DESDE EL ALTO TAJO

Antonio Herraiz


Mares morados

El verano es momento de contrastes. Un día estás frente al mar soñando lo que fue y lo que puede ser y a la tarde siguiente estás en un rastrojo divisando el atardecer con el olor a paja mojada. Un mediodía te estás metiendo unos garbanzos con morcilla en el Pinotxo del mercado de la Boquería y, a la misma hora, pero tan sólo un día después, le arreas bocados sin descanso al castellano torrezno en cualquiera de los establecimientos reseñados dentro de la ruta que honra a este manjar y que ha sido elaborada por los chicos de Senderismo Guada. Que cada sitio sea único es cosa tuya y, en ocasiones muy determinadas, también de la compañía.
Comprobado está que la belleza de los territorios no es proporcionalmente correspondida. No todos los rincones tienen las mismas oportunidades, aunque los argumentos para llamar al turista sean similares. Hay provincias y comarcas  cuyo esfuerzo tiene que ser mucho mayor que otras que nacieron bendecidas por la barita de administraciones, volcadas con atractivas ideas y también con infraestructuras. Y al igual que no es lo mismo estudiar en Madrid que en Cuenca, ni ponerse enfermo en Zamora que en Barcelona, en las cuestiones del turismo también encontramos evidentes desigualdades de trato, que provocan la masificación de ciertas zonas mientras otras tienen que hacer malabares para explotar este sector que tanto ha sujetado a la economía española durante los años más duros de la crisis.
Guadalajara es una de esas provincias con potencial suficiente para ser referente del turismo medioambiental.
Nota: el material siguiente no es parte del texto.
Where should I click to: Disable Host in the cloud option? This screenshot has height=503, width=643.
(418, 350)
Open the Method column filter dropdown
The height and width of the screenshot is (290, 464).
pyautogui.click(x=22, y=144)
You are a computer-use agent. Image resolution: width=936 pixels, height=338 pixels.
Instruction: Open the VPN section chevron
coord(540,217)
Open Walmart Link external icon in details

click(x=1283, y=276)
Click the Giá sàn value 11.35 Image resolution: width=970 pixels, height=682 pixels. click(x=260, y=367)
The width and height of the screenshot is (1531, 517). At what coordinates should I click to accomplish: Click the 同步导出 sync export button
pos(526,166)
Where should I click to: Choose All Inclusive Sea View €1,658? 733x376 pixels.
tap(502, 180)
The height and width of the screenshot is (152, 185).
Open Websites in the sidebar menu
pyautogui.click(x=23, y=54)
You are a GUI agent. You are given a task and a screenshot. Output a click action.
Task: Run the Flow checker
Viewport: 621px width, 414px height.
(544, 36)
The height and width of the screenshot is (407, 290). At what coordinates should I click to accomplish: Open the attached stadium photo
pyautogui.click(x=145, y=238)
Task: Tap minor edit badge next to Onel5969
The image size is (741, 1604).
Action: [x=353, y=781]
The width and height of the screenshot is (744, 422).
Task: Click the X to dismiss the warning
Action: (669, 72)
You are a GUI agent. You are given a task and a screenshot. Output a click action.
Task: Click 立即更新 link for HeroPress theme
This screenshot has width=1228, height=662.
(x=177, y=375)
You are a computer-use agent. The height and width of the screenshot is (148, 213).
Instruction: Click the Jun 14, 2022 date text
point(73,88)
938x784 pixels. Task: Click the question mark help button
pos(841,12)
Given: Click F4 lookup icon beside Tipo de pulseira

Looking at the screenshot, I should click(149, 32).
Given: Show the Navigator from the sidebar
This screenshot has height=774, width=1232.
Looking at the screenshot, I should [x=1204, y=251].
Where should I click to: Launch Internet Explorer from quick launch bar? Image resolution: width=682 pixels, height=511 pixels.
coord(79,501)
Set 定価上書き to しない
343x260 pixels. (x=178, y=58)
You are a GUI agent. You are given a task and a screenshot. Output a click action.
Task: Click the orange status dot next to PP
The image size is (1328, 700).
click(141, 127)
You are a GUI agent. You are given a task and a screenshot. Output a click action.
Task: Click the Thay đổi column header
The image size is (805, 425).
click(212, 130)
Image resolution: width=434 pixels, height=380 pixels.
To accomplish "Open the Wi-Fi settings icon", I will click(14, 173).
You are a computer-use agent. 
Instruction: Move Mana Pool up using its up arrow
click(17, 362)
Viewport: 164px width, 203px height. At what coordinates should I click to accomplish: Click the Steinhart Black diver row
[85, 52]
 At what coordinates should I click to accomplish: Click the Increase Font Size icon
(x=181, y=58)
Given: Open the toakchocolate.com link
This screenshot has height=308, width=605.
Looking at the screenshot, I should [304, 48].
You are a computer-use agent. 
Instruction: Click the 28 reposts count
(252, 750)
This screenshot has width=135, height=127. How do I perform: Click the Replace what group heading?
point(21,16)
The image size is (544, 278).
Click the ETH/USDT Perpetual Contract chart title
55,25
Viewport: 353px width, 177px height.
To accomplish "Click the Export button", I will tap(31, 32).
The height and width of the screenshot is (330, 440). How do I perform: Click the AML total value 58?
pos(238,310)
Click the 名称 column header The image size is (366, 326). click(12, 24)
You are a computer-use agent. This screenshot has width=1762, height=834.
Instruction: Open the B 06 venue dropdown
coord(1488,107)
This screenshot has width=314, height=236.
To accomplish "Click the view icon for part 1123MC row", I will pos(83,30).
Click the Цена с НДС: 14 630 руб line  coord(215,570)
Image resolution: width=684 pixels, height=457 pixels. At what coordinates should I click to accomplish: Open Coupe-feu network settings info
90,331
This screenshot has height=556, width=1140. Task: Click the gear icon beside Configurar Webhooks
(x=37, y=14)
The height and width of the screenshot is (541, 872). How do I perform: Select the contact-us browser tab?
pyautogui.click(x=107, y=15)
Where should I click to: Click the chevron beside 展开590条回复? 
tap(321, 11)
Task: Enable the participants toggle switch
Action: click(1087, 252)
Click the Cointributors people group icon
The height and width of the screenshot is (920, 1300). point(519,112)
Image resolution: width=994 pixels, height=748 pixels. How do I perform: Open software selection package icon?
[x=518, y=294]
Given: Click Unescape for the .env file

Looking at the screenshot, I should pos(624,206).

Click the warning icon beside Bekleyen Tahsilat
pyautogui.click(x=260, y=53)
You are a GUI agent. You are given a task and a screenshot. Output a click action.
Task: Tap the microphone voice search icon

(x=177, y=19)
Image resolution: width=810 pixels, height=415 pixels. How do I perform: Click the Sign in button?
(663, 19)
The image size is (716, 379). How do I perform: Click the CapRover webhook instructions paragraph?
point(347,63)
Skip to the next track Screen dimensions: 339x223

Tres parques naturales como reclamo -el de la Sierra Norte con su Hayedo de Tejera Negra, el Alto Tajo y el Río Dulce-, construcciones únicas de pizarra y pueblos que no tienen nada que envidiar a ningún otro como Sigüenza, Pastrana o Molina de Aragón. Que no hayan ido a más lo tendrán que explicar los que de una u otra forma han tenido responsabilidad. Que podían haber ido a mucho menos es el consuelo de los necios. Entre esos pueblos que siempre he pensado que merecían mucho más se encuentra Brihuega, el auténtico jardín de la Alcarria que se ha convertido desde hace años en un referente del cultivo de la lavanda. Sus mares morados y los campos floridos impregnando de aromas todas las alcarrias han servido para atraer a miles de visitantes que quieren disfrutar de este regalo de la naturaleza.
En Brihuega, los promotores del concierto de la lavanda -liderado por los propios agricultores- dieron con la tecla hace ya nueve años. A un atractivo natural le añadieron un espectáculo con artistas de primer nivel que ha permitido una difusión sin precedentes en esta provincia. Vayas por donde vayas, saben que en Guadalajara hay un pueblo en el que se puede disfrutar de una explosión de colores y olores durante una época determinada del año. Y, de momento, la administración sí ha sabido canalizar esta oportunidad.
El cultivo de la lavanda y de las aromáticas no se limita a Brihuega. Tampoco es ni de ayer ni de antes de ayer. Agricultores de toda la provincia hace ya mucho tiempo que vieron en esta planta una alternativa más rentable al cereal. Y esos mares morados se han ido extendiendo por todas las guadalajaras. Como todo esfuerzo es bienvenido para sumar turistas, el año pasado se estrenó el concierto de Los Aromas en Almadrones que, con el morado de fondo, tuvo un fin solidario en su origen que se mantiene y que va dirigido a la Fundación NIPACE. Por tanto, este fin de semana hay una doble oferta; y no hay excusas.